SELECT a.userId
FROM (
SELECT userId, ARRAY_AGG(action) AS action_list FROM user_logs GROUP BY userId
) a
WHERE ARRAY_LENGTH(["login","purchase","logout"]) <= ARRAY_LENGTH(a.action_list)
AND "login" NOT IN ARRAY_SYMDIFF(["login","purchase","logout"],a.action_list)
AND "purchase" NOT IN ARRAY_SYMDIFF(["login","purchase","logout"],a.action_list)
AND "logout" NOT IN ARRAY_SYMDIFF(["login","purchase","logout"],a.action_list)
In that situation INTERSECT will be better. If that is not ideal more subqueries will work.
Also you can try this and see which option works and performs better.
SELECT userId FROM user_logs
LET login = (SELECT RAW userId FROM user_logs WHERE action = "login")
LET logout= (SELECT RAW userId FROM user_logs WHERE action = "logout")

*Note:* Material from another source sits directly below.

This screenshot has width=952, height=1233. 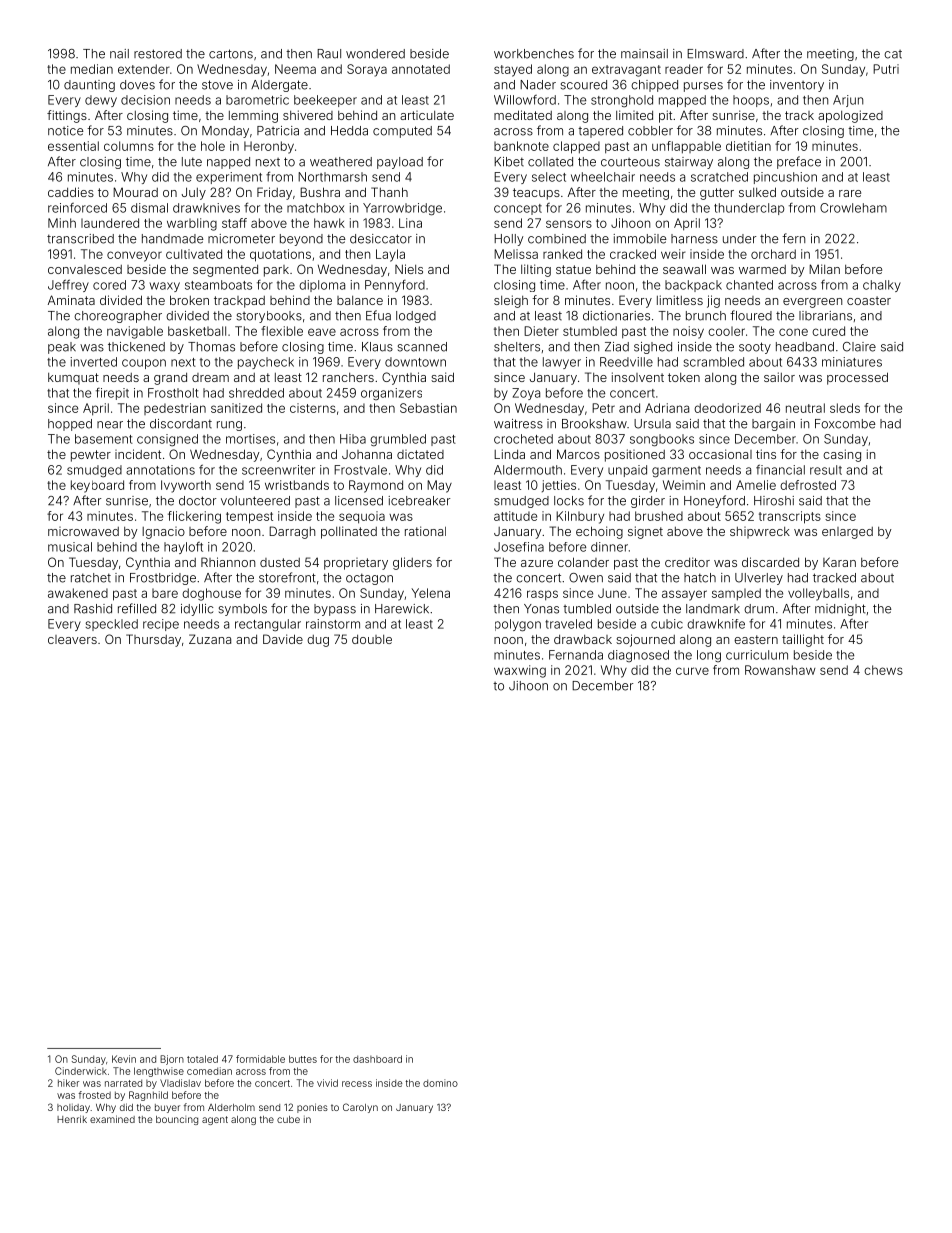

WHERE action = "purchase" AND ARRAY_LENGTH(ARRAY_INTERSECT([userId],login,logout)) > 1;
SELECT userId FROM user_logs
WHERE action = "purchase" AND ARRAY_LENGTH(ARRAY_INTERSECT([userId], (SELECT RAW userId FROM user_logs WHERE action = "login"), (SELECT RAW userId FROM user_logs WHERE action = "logout"))) > 1;
For the sake of simplicity (since I’m generating dynamic queries using the DSL) I decided to use INTERSECT. One last question though. Please look at the following query:
SELECT userId
FROM user_logs
WHERE action = "login"
INTERSECT
SELECT userId
FROM user_logs
WHERE action = "purchase"
ORDER BY userId
LIMIT 50
OFFSET 0;
In this case to which query does ORDER BY, LIMIT and OFFSET belong to? Actually I want it to be part of the whole query so should I use parantheses?